Quem queira analisar corretamente como as coisas se decidem por lá deve observar suas singularidades, ainda que catorze anos contínuos no exercício do poder tenham diluído muito a autonomia do partido em relação às concessões inevitáveis de quem se expõe ao exercício pragmático da política institucional – essa máquina de triturar idealismos de toda ordem. Como Jonas, que foi engolido por uma baleia e continuou vivo, o petismo foi engolido pelo lulismo, mas não morreu.

Desculpe a longa introdução: é apenas uma tentativa de situar de forma mais ampla uma reflexão sobre questão local e específica: os movimentos da ex-prefeita Luizianne Lins em busca de obter (pela quinta vez!) a indicação de seu partido, a ser decidida no diretório municipal, como candidata à mesma prefeitura de Fortaleza que já ocupou por dois mandatos consecutivos há onze anos, de 2005 a 2012 – e gostou, ao que parece.
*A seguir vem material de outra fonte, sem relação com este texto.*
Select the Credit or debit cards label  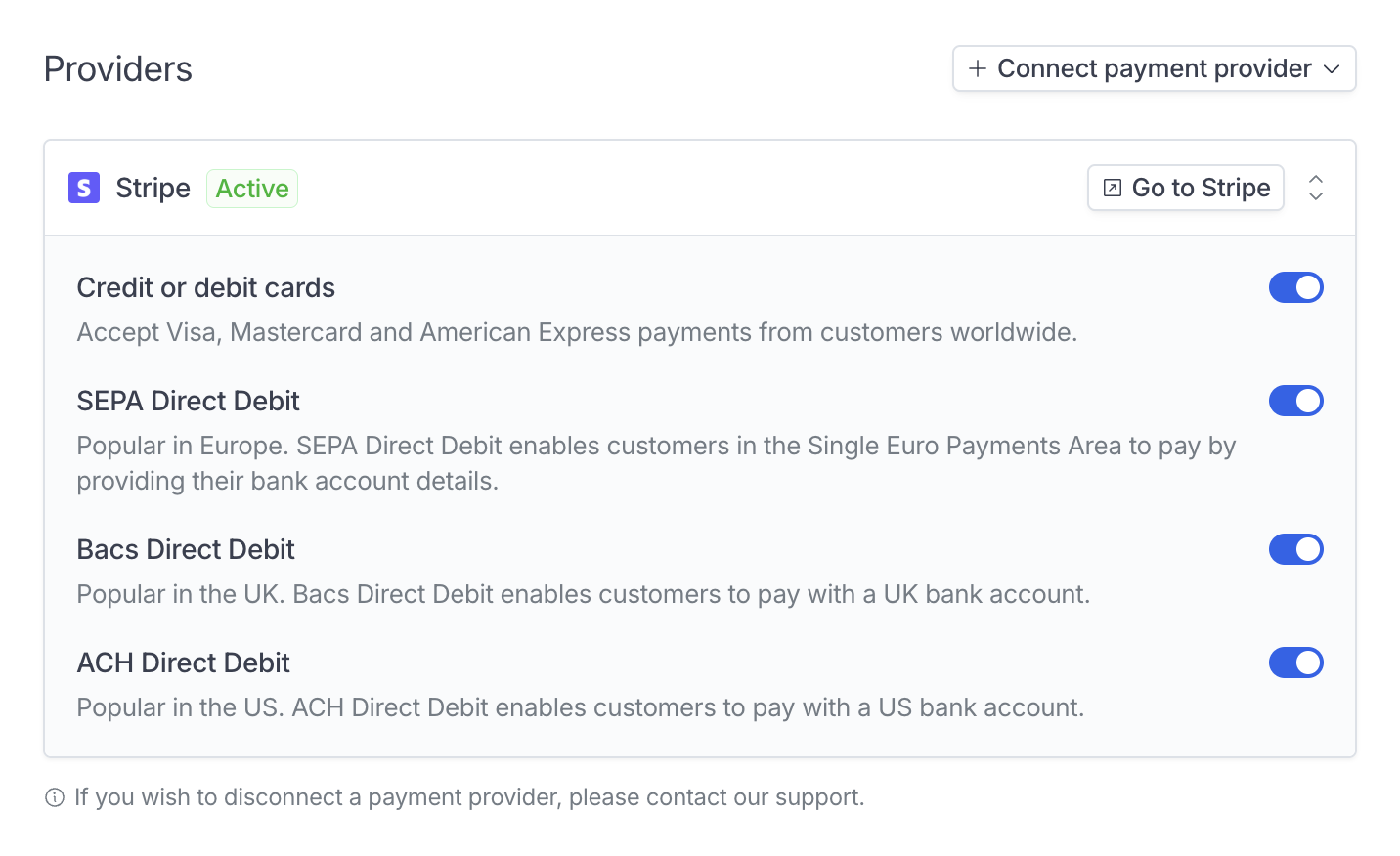pyautogui.click(x=206, y=287)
Não é novidade alguma que seu nome não é preferencial para nenhuma entre as maiores lideranças atuais do partido – nem mesmo do seu antigo liderado Elmano de Freitas, o atual governador – e aqui não me refiro a predileções íntimas, mas a escolhas decorrentes de avaliações objetivas e impessoais que ponderam entre dois fatores: de um lado, as possibilidades de competitividade eleitoral e, de outro, a adequação ou não dela ao perfil hegemônico atual do comando do PT e, mais amplamente, do conjunto de forças heterogêneas que apoiam o governo de seu partido no Ceará.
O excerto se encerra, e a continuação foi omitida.